GENOMIC CHARACTERIZATION AND IDENTIFICATION OF THERAPEUTIC APPROACHES IN UNRESOLVED HEREDITARY LEUKODYSTROPHIES

Hereditary leukodystrophies and neurodevelopmental disorders represent heterogeneous groups of rare pediatric neurological diseases that remain difficult to diagnose despite advances in genomic medicine. Many affected individuals remain without a molecular diagnosis, reflecting the complexity of the underlying genetic architecture and the limitations of conventional sequencing approaches. This thesis aimed to improve the molecular diagnosis and characterization of unresolved leukodystrophies and neurodevelopmental disorders through the integration of advanced genomic technologies, detailed clinical phenotyping, and functional validation. Patients were recruited through international collaborations across neurogenetics centres in Italy and the United Kingdom and underwent comprehensive clinical evaluation, neuroimaging, and genomic analyses using whole exome sequencing, whole genome sequencing, and long read sequencing.
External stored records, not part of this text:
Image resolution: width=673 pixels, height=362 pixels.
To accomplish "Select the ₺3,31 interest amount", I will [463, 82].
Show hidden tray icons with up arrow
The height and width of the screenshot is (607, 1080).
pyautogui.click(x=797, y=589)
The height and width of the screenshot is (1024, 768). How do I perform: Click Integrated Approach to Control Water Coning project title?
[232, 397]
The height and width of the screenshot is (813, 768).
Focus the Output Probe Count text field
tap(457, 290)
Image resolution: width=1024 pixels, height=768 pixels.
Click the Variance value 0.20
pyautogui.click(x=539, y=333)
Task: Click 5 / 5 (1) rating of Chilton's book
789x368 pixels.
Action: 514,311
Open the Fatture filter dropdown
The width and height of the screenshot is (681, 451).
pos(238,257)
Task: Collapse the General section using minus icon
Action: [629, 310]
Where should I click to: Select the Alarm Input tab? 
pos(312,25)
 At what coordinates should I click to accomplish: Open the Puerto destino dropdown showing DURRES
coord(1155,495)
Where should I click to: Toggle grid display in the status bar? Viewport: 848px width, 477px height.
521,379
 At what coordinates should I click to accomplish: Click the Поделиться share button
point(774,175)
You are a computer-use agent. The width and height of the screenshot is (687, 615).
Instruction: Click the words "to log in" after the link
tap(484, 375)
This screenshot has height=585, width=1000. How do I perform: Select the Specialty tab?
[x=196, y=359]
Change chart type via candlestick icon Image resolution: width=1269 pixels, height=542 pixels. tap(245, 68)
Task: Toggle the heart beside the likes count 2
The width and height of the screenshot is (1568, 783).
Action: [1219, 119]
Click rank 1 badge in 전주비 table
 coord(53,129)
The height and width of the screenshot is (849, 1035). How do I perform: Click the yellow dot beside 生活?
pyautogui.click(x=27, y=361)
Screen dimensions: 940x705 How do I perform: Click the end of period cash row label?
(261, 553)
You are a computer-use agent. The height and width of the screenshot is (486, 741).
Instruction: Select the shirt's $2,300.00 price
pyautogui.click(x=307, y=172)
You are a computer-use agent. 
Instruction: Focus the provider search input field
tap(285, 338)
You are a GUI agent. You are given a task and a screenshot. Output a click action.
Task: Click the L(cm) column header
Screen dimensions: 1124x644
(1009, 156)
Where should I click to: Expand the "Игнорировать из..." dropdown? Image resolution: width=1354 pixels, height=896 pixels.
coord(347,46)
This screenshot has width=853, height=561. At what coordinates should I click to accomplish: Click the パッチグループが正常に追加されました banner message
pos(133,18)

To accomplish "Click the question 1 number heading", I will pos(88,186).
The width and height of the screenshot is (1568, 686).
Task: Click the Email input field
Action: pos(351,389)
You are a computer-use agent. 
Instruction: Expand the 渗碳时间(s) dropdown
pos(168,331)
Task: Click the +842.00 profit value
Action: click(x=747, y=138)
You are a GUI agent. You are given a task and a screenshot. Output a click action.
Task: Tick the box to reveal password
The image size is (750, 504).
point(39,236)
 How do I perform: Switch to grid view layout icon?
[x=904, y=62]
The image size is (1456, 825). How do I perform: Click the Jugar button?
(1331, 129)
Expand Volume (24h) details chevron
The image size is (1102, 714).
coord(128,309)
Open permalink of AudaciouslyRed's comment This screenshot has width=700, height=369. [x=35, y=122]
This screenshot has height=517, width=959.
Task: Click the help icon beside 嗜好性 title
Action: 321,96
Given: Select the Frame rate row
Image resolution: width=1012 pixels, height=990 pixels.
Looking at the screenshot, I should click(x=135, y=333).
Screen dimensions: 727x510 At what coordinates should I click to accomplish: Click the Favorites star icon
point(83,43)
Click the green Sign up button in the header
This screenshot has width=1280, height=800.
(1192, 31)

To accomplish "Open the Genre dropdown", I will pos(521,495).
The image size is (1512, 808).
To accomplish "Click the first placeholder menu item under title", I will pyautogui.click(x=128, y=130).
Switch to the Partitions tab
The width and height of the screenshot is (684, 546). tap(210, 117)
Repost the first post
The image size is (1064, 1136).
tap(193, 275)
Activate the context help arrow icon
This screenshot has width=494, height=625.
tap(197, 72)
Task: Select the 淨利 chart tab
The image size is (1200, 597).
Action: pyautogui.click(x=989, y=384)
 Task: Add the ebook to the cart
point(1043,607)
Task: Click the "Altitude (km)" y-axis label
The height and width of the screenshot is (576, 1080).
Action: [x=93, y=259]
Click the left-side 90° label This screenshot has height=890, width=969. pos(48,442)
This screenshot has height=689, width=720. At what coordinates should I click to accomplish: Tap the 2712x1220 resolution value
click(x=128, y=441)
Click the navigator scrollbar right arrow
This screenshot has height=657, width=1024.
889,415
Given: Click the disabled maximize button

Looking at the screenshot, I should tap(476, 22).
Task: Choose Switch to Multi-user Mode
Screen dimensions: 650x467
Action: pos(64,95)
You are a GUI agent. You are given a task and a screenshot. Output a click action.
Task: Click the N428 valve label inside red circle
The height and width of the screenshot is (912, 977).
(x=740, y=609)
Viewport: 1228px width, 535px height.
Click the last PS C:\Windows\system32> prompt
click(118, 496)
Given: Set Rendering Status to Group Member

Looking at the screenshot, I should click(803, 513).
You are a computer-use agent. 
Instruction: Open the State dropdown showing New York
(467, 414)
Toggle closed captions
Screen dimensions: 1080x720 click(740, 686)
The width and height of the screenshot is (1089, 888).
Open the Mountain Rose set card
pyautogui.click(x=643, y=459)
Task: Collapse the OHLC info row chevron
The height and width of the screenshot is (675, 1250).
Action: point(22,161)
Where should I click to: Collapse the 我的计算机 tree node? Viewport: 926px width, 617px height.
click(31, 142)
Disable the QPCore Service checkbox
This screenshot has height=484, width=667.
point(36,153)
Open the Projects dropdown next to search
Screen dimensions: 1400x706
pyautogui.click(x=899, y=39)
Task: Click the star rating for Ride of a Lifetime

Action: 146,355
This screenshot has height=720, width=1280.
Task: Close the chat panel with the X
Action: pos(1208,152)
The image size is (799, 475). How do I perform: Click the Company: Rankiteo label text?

The study identified novel variants in known disease genes and expanded the genetic and phenotypic spectrum of several neurogenetic conditions, including ATP6V1B2, SLC9A1, ITPR1, VPS13D, TUBB4A, and SLC25A15. In addition, translational investigations led to the identification of MED11 as a novel disease gene and the nomination of eEF2K as a candidate gene for hypomyelinating leukodystrophy. Overall, this work highlights the value of integrating genomic sequencing, functional studies, and international collaboration to reduce the diagnostic gap in rare neurogenetic disorders and to advance the understanding of the molecular mechanisms underlying leukodystrophies and neurodevelopmental diseases.